(Data entries)
++++++

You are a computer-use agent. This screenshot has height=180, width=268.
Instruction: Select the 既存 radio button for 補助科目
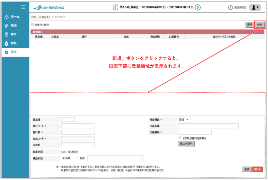(x=78, y=158)
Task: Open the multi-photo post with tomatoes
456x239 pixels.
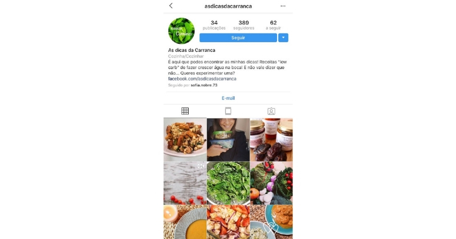Action: (185, 183)
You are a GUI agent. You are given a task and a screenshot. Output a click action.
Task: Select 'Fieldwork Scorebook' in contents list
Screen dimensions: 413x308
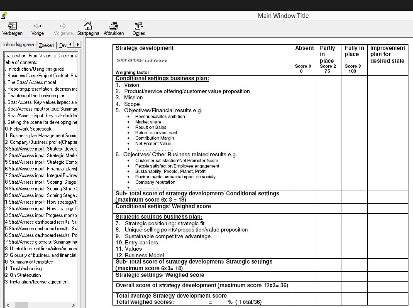29,129
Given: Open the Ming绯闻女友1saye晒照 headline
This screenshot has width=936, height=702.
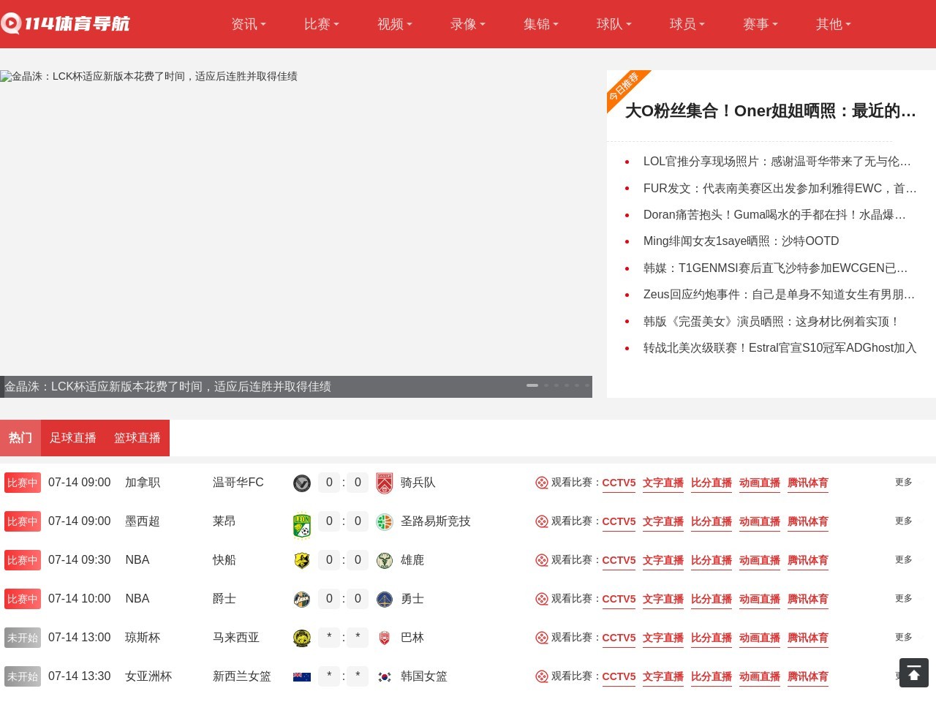Looking at the screenshot, I should tap(741, 241).
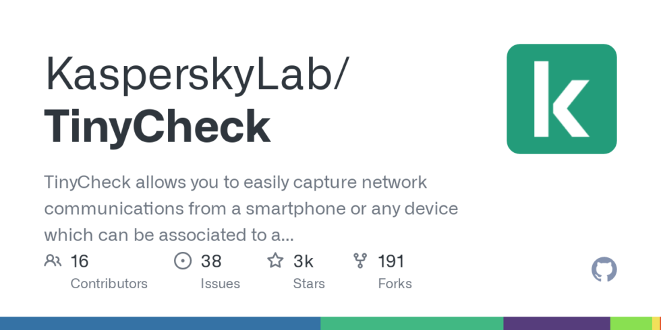661x330 pixels.
Task: Select the Issues label
Action: [220, 284]
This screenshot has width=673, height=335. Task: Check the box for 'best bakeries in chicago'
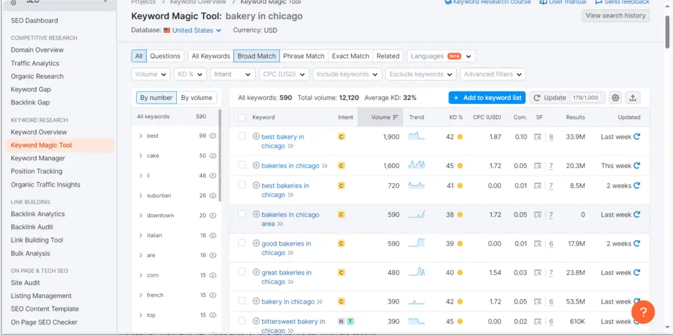(x=242, y=186)
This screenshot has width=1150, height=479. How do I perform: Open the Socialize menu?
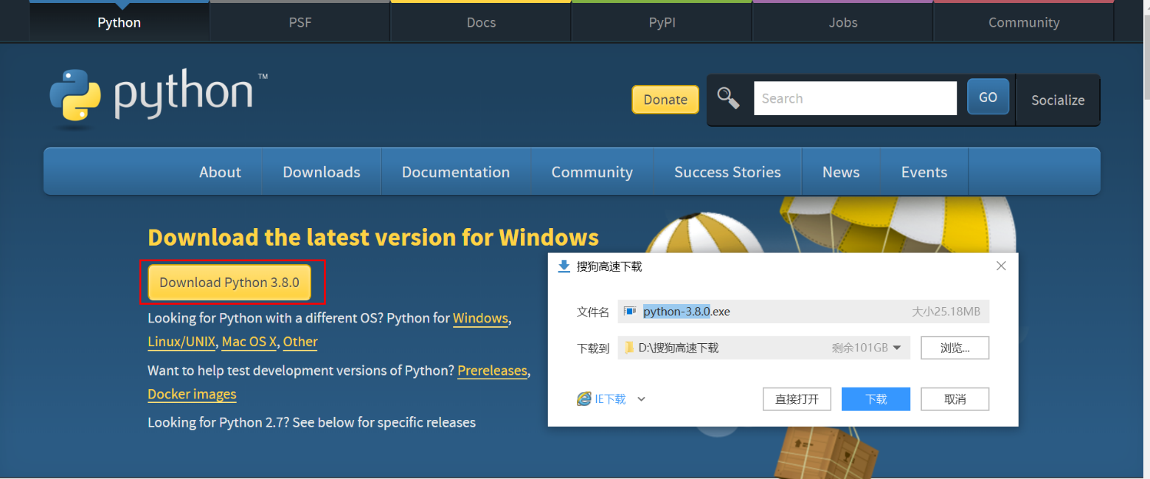[x=1058, y=100]
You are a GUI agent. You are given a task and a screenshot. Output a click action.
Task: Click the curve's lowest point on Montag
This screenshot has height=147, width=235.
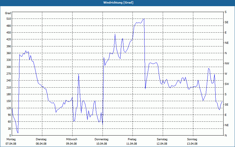[18, 133]
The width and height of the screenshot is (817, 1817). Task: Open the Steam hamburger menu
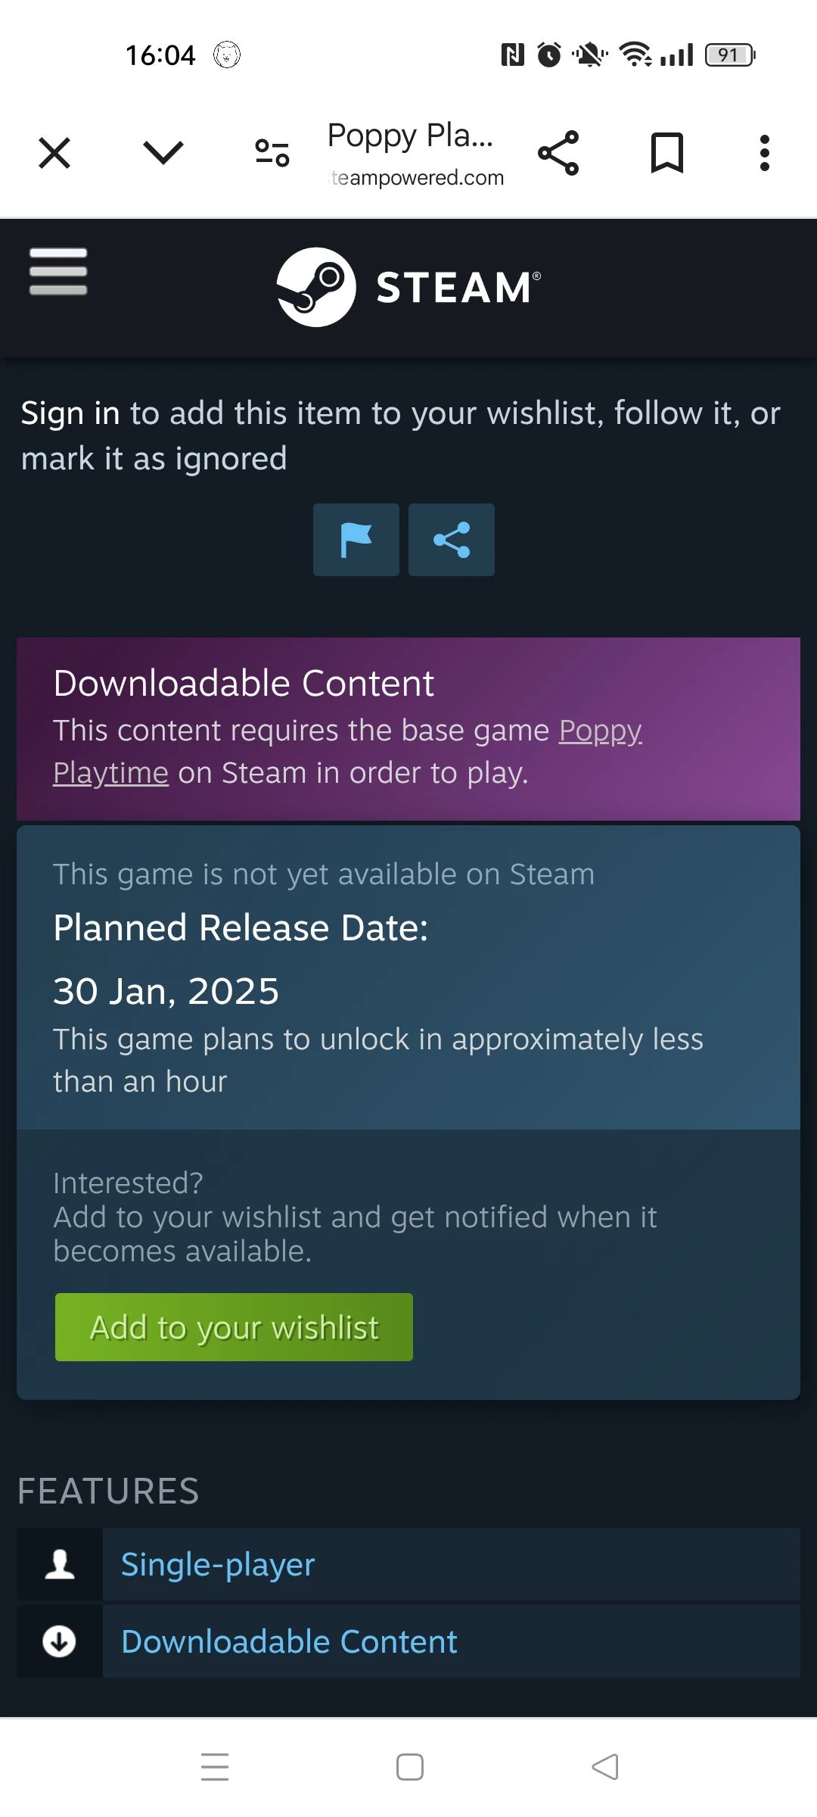pos(58,271)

++++++

▶ **Prompt**:
Each line of the data must be transcribed exactly; pictures are not carried over.

▶ **Answer space**:
You are a computer-use agent. This screenshot has height=180, width=268.
Instruction: Select the 既存 radio button for 補助科目
(x=78, y=158)
Task: Open the multi-photo post with tomatoes
456x239 pixels.
Action: (185, 183)
You are a GUI agent. You are given a task and a screenshot. Output a click action.
Task: Select 'Fieldwork Scorebook' in contents list
Screen dimensions: 413x308
29,129
Given: Open the Ming绯闻女友1saye晒照 headline
This screenshot has width=936, height=702.
Looking at the screenshot, I should tap(741, 241).
661x330 pixels.
Task: Select the Issues label
Action: [220, 284]
This screenshot has width=673, height=335. Task: Check the box for 'best bakeries in chicago'
(x=242, y=186)
This screenshot has width=1150, height=479. How do I perform: Open the Socialize menu?
[x=1058, y=100]
You are a GUI agent. You are given a task and a screenshot. Output a click action.
Task: Click the curve's lowest point on Montag
This screenshot has height=147, width=235.
[18, 133]
The width and height of the screenshot is (817, 1817). Task: Open the Steam hamburger menu
pos(58,271)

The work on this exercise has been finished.